This project is a tutorial on parameter-efficient fine-tuning (PEFT) and quantization of the Phi 2 model for persona-grounded chat. We use LoRA for PEFT and 4-bit quantization to compress the model, and fine-tune the model on a new persona-based chat dataset - nazlicanto/persona-based-chat. Refer to the dataset page and Hugging Face model page for additional details.
Start by cloning the repository, setting up a conda environment and installing the dependencies. We tested our scripts with python 3.9 and CUDA 11.7.
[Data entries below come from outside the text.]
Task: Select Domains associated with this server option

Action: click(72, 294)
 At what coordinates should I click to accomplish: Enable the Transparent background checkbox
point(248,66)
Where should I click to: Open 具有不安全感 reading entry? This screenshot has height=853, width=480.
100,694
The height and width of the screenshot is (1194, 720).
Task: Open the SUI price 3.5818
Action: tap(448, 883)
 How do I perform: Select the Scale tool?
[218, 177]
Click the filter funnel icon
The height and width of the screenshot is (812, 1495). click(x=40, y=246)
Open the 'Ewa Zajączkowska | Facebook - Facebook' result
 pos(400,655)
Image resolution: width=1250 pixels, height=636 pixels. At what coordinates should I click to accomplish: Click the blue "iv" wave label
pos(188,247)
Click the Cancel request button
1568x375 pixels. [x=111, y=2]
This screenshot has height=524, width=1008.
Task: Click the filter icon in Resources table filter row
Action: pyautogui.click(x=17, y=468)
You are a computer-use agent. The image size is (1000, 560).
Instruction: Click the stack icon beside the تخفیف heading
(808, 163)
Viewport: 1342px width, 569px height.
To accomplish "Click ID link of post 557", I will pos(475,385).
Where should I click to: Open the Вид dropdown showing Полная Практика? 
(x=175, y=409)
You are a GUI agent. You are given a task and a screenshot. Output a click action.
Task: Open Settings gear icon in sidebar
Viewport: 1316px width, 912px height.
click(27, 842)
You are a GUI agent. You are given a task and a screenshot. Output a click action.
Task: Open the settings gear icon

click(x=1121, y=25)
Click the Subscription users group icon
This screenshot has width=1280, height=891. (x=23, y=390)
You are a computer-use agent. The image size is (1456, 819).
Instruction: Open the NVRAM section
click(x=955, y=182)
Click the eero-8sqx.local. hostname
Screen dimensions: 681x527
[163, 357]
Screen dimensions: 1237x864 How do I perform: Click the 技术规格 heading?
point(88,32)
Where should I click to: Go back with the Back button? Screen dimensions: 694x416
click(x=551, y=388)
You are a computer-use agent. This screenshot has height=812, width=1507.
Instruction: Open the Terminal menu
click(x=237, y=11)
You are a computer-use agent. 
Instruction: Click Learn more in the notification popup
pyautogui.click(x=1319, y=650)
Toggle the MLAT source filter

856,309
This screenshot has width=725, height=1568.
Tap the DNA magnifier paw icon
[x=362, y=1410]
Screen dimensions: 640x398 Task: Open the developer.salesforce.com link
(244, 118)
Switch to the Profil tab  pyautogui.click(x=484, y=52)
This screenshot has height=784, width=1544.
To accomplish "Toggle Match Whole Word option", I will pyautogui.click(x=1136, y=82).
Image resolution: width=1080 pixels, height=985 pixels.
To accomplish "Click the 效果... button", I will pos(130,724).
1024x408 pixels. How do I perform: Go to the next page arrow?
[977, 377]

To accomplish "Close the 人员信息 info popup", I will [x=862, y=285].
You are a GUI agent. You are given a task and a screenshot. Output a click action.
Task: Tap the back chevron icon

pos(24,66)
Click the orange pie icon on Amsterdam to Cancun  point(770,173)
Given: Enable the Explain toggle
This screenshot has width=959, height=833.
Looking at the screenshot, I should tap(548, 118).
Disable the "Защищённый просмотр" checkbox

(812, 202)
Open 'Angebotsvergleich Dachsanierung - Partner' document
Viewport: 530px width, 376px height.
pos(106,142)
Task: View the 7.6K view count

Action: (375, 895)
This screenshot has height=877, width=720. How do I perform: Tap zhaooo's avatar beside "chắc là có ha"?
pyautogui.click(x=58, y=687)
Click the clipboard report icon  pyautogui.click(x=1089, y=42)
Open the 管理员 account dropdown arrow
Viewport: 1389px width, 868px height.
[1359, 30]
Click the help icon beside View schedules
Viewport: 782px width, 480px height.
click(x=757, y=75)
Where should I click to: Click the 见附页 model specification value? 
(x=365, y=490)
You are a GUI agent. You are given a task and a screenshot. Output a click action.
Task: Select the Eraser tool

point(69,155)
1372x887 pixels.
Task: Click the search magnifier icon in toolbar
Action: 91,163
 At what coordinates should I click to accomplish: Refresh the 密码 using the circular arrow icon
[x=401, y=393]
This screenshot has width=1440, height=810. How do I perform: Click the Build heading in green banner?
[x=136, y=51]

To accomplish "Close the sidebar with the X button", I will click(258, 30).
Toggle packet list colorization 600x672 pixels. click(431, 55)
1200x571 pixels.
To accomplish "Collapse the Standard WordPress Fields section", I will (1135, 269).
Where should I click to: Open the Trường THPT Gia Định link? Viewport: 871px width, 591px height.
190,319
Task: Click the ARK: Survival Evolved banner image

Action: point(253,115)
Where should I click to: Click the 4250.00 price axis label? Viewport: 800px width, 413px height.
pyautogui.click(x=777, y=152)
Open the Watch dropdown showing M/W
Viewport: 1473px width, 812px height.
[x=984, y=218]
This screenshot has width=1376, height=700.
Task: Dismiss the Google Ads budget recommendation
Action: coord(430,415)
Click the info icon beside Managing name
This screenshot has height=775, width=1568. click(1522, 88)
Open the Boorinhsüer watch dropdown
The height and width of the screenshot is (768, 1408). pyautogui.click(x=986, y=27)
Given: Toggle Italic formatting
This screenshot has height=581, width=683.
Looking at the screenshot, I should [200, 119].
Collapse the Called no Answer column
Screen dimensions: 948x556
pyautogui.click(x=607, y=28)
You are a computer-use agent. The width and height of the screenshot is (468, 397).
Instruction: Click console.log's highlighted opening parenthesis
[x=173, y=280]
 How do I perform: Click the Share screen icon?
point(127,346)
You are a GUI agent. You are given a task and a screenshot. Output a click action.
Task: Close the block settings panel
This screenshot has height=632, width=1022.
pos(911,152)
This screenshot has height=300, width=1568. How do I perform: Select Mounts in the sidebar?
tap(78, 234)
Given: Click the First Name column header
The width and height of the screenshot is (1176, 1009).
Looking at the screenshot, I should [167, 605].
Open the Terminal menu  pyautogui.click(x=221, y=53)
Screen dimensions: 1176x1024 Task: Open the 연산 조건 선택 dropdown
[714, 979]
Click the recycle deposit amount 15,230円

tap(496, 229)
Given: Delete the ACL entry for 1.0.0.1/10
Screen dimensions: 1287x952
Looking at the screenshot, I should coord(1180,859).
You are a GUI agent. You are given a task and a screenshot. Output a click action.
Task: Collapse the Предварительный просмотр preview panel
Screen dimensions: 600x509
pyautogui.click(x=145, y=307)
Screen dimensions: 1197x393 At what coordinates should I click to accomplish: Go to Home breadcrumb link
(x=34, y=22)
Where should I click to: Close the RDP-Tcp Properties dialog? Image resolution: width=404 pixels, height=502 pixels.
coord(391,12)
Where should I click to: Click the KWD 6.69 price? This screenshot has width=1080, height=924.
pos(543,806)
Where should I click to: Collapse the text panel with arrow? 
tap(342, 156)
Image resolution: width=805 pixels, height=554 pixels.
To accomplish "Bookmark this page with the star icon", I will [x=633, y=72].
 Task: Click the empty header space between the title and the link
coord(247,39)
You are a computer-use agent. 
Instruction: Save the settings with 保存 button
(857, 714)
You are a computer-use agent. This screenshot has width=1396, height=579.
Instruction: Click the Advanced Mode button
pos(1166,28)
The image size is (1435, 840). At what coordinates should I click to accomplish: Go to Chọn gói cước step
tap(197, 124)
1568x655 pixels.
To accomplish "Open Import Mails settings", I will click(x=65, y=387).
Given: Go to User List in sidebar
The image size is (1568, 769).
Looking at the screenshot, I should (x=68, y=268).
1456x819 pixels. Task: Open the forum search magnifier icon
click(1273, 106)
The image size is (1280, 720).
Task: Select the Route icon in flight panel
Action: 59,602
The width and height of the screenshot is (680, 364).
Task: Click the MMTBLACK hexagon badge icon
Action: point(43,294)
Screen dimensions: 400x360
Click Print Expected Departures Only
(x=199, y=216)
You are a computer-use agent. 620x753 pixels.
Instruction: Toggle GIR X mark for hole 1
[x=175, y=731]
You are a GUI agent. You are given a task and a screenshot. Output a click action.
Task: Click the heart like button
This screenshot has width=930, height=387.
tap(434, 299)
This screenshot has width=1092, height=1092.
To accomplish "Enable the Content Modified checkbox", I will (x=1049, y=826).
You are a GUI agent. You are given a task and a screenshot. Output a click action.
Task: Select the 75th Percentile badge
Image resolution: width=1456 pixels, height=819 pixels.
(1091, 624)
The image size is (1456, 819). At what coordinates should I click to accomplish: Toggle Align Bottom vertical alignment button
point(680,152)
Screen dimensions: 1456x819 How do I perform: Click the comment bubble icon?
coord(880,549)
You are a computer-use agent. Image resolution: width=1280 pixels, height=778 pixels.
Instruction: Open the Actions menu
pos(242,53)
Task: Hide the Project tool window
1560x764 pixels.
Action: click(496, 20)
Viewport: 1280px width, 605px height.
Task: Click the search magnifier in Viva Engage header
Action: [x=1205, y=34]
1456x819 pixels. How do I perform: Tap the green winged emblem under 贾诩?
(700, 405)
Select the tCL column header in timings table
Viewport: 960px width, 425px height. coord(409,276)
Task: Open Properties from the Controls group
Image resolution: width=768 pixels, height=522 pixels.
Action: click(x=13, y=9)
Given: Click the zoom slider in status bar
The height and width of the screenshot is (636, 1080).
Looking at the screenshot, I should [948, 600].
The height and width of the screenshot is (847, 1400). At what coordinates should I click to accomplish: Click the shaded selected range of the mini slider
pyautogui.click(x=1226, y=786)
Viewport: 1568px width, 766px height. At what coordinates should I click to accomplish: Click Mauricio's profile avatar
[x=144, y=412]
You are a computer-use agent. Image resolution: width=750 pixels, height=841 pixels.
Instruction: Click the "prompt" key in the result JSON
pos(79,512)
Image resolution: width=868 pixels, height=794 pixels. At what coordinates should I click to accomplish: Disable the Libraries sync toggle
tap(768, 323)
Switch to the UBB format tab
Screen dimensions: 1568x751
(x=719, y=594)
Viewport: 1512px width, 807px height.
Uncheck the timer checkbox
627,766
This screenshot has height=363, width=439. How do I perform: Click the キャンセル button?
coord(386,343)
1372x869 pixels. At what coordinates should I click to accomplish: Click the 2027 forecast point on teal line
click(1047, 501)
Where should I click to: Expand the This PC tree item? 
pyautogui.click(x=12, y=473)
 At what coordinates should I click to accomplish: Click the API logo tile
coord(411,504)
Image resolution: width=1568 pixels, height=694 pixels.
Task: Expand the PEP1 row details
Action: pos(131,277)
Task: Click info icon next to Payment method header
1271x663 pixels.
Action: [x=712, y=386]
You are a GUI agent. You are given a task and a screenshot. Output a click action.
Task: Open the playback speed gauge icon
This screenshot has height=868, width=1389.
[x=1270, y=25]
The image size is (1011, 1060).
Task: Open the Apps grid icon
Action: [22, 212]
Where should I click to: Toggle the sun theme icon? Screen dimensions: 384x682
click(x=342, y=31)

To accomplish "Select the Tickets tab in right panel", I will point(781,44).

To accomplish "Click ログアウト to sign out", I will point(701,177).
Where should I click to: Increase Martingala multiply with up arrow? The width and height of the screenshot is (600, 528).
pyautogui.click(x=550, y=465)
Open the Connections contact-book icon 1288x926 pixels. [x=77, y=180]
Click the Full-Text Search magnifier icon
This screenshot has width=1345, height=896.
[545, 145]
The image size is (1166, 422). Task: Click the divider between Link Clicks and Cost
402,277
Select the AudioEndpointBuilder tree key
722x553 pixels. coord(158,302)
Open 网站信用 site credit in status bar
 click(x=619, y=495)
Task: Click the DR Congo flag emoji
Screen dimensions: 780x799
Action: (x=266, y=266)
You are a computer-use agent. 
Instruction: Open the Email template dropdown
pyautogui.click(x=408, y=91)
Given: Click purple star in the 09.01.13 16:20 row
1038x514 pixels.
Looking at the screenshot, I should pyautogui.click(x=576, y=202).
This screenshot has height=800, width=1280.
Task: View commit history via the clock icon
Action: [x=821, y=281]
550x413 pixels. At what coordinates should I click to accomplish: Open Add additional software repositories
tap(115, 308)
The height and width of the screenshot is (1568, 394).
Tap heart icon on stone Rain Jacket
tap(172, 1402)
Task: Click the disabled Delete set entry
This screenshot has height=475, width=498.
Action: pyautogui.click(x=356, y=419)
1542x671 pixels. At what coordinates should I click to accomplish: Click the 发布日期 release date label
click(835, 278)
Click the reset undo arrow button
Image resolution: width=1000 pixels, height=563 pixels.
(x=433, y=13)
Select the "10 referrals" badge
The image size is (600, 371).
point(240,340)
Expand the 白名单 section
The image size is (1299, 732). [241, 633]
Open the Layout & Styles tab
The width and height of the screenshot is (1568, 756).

git clone https://github.com/alaradirik/finetune-phi-2.git
cd finetune-phi-2
conda create -n llm python=3.9
conda activate llm
pip install -r requirements.txt
You can finetune the model on chat dataset or another dataset. Note that you will need to have the same features as our dataset and pass in your HF Hub token as an argument if using a private dataset. Fine-tuning takes about 9 hours on a single A40, you can either use the default accelerate settings or configure it to use multiple GPUs. To fine-tune the model:
accelerate config default
python finetune_phi.py --dataset=<HF_DATASET_ID_OR_PATH> --base_model="microsoft/phi-2" --model_name=<YOUR_MODEL_NAME> --auth_token=<HF_AUTH_TOKEN> --push_to_hub
One model training is completed, only the fine-tuned (LoRA) parameters are saved, which are loaded to overwrite the corresponding parameters of the base model during testing. To test the fine-tuned model with a random sample selected from the dataset, run python test.py
.
The code and trained model are licensed under the MIT license.